→ WHAT THE EXERCISE ASKS
Return, unchanged, every line of the entries below from the one containing "You are a computer-use agent. Image" down to the one containing "Action: click(x=335, y=215)", including both of those lines.

→ DATA SHOWN

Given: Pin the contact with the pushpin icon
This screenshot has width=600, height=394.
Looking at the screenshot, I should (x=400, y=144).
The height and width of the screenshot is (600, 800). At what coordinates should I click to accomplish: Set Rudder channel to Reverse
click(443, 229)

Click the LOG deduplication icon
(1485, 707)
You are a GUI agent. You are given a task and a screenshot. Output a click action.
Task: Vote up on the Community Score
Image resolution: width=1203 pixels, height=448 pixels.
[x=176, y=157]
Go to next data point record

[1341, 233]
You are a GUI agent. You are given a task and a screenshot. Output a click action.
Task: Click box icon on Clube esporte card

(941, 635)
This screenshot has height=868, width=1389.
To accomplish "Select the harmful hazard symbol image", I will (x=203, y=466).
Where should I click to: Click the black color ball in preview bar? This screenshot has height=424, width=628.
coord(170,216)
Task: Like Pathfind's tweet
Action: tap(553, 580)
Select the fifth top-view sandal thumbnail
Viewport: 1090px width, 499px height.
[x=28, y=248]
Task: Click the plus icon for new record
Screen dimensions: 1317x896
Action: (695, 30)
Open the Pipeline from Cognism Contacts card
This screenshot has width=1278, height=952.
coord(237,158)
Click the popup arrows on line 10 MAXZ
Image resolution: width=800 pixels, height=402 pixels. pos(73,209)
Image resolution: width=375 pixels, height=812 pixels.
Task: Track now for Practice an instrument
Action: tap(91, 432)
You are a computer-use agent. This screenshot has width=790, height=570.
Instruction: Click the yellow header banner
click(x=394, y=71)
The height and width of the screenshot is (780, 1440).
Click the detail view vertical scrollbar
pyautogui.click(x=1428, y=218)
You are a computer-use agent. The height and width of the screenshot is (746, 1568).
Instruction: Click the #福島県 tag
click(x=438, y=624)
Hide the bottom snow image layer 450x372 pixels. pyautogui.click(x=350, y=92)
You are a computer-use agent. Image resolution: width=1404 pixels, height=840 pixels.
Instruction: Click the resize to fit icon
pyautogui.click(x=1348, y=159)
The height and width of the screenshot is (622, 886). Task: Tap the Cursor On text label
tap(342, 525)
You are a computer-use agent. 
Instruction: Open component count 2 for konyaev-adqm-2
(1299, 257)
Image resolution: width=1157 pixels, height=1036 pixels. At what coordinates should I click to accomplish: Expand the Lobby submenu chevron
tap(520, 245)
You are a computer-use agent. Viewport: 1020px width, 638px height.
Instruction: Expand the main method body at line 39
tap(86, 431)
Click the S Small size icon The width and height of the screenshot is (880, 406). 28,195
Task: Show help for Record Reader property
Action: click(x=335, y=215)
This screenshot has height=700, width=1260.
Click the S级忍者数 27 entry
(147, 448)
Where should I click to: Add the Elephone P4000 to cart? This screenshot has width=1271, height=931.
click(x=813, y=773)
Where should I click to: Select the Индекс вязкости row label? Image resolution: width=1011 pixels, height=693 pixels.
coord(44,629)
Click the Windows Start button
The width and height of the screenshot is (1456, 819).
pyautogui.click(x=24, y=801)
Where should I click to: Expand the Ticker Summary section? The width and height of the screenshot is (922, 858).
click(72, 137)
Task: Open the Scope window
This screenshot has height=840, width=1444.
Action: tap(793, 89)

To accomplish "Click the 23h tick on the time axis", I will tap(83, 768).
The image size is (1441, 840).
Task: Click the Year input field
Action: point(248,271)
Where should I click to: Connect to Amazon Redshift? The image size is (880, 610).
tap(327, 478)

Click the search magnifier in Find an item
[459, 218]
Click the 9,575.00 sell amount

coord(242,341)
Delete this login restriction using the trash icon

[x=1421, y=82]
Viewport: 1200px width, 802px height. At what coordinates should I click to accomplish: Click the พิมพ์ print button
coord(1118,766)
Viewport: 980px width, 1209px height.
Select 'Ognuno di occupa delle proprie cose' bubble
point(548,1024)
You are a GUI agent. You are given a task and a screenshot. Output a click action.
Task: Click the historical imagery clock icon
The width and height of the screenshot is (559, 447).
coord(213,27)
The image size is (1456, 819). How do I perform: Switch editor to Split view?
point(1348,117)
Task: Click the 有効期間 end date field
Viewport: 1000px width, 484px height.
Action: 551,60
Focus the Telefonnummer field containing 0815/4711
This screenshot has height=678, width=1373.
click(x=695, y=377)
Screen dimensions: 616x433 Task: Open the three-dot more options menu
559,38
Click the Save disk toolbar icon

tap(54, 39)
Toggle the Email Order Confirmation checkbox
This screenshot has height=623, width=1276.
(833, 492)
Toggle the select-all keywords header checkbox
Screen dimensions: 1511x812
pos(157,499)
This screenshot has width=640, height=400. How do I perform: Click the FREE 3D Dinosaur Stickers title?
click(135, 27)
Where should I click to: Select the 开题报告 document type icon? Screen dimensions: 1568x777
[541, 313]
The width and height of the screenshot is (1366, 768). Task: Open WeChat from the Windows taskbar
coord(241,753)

→ WRITTEN ANSWER
You are a computer-use agent. Image resolution: width=1404 pixels, height=840 pixels.
Instruction: Click the resize to fit icon
pyautogui.click(x=1348, y=159)
The height and width of the screenshot is (622, 886). Task: Tap the Cursor On text label
tap(342, 525)
You are a computer-use agent. 
Instruction: Open component count 2 for konyaev-adqm-2
(1299, 257)
Image resolution: width=1157 pixels, height=1036 pixels. At what coordinates should I click to accomplish: Expand the Lobby submenu chevron
tap(520, 245)
You are a computer-use agent. Viewport: 1020px width, 638px height.
Instruction: Expand the main method body at line 39
tap(86, 431)
Click the S Small size icon The width and height of the screenshot is (880, 406). 28,195
Task: Show help for Record Reader property
Action: click(x=335, y=215)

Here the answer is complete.